Composition by Max Bruch

Max Bruch's Violin Concerto No. 3 in D minor, Op. 58, was composed in 1891 and dedicated to the violinist/composer Joseph Joachim, who had persuaded him to expand a single movement concert piece into a full violin concerto.

It has never attained the same prominence as the G minor concerto.

==Description==
In 1891 Bruch composed his Violin Concerto No. 3 in D minor, Op. 58, which was dedicated to his friend (and superior at the Berlin Academy of Music) the violinist/composer Joseph Joachim, who had persuaded him to expand what had started out as a single movement concert piece into a full violin concerto. Joachim was the soloist at the work's premiere, in Düsseldorf on 31 May 1891.

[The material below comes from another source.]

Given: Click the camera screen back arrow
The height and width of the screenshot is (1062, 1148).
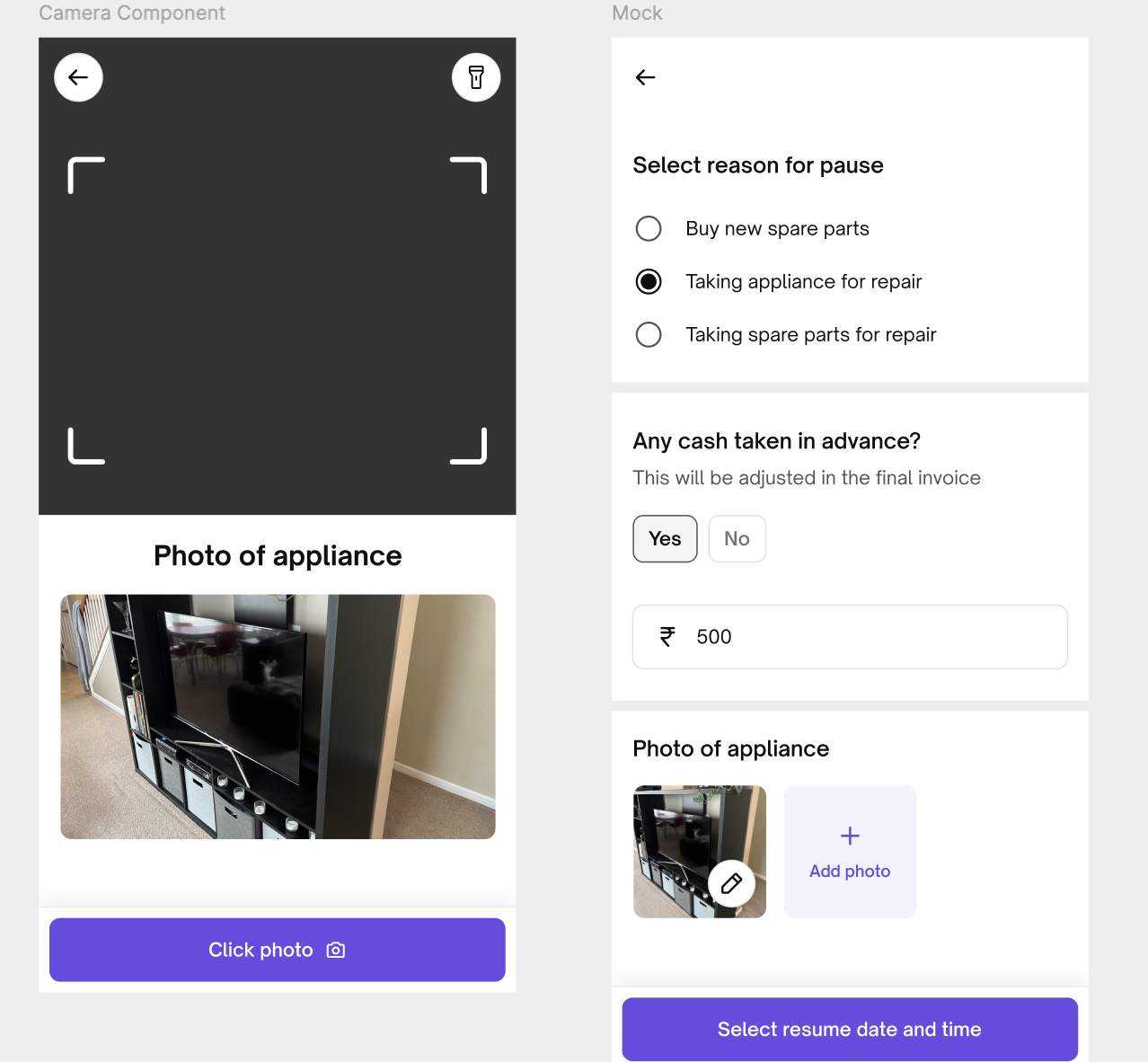Looking at the screenshot, I should [78, 77].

Despite being advocated by Joachim and Pablo de Sarasate, the concerto, which differed from its predecessors in its adherence to traditional classical structures, never attained the same prominence as the G minor concerto.

In recent years the concerto has been described as "...a musical unicorn: since it has almost never been played, its existence is for many the stuff only of musicological folklore." Program notes for a 2013 performance of the G minor concerto by the Atlanta Symphony Orchestra even denied the existence of the concerto, stating that Bruch had composed only two violin concertos, the G minor concerto and the D minor concerto composed for Sarasate.

==Structure==

The concerto has three movements:

A typical performance lasts around 38 minutes.